>>

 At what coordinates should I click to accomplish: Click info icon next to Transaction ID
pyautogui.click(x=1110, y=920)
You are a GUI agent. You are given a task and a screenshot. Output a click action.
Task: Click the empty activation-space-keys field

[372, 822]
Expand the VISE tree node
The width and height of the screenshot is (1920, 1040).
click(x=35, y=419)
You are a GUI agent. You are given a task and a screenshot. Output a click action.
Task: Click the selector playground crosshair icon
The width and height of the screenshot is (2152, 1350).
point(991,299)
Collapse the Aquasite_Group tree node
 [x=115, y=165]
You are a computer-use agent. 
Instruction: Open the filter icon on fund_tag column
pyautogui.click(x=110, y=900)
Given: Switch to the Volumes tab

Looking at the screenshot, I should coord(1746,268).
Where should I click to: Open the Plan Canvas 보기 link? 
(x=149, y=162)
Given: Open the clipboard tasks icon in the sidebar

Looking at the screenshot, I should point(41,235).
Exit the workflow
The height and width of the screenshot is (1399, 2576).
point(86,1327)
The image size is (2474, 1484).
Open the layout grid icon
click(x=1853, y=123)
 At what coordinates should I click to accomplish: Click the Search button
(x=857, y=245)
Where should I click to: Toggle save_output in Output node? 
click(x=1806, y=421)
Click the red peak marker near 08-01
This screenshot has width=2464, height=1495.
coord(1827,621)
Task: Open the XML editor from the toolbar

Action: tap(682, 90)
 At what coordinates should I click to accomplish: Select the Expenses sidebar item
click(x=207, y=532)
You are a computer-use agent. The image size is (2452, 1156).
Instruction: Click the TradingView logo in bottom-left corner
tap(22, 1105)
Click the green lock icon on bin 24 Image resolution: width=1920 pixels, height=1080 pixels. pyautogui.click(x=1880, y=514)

<<

TASK:
In your answer, include only the lines above starting at the line that holds "Task: Click the empty" and ending at the line that holds "Click the red peak marker near 08-01", copied exactly.

RESPONSE BELOW:
Task: Click the empty activation-space-keys field

[372, 822]
Expand the VISE tree node
The width and height of the screenshot is (1920, 1040).
click(x=35, y=419)
You are a GUI agent. You are given a task and a screenshot. Output a click action.
Task: Click the selector playground crosshair icon
The width and height of the screenshot is (2152, 1350).
point(991,299)
Collapse the Aquasite_Group tree node
 [x=115, y=165]
You are a computer-use agent. 
Instruction: Open the filter icon on fund_tag column
pyautogui.click(x=110, y=900)
Given: Switch to the Volumes tab

Looking at the screenshot, I should coord(1746,268).
Where should I click to: Open the Plan Canvas 보기 link? 
(x=149, y=162)
Given: Open the clipboard tasks icon in the sidebar

Looking at the screenshot, I should point(41,235).
Exit the workflow
The height and width of the screenshot is (1399, 2576).
point(86,1327)
The image size is (2474, 1484).
Open the layout grid icon
click(x=1853, y=123)
 At what coordinates should I click to accomplish: Click the Search button
(x=857, y=245)
Where should I click to: Toggle save_output in Output node? 
click(x=1806, y=421)
Click the red peak marker near 08-01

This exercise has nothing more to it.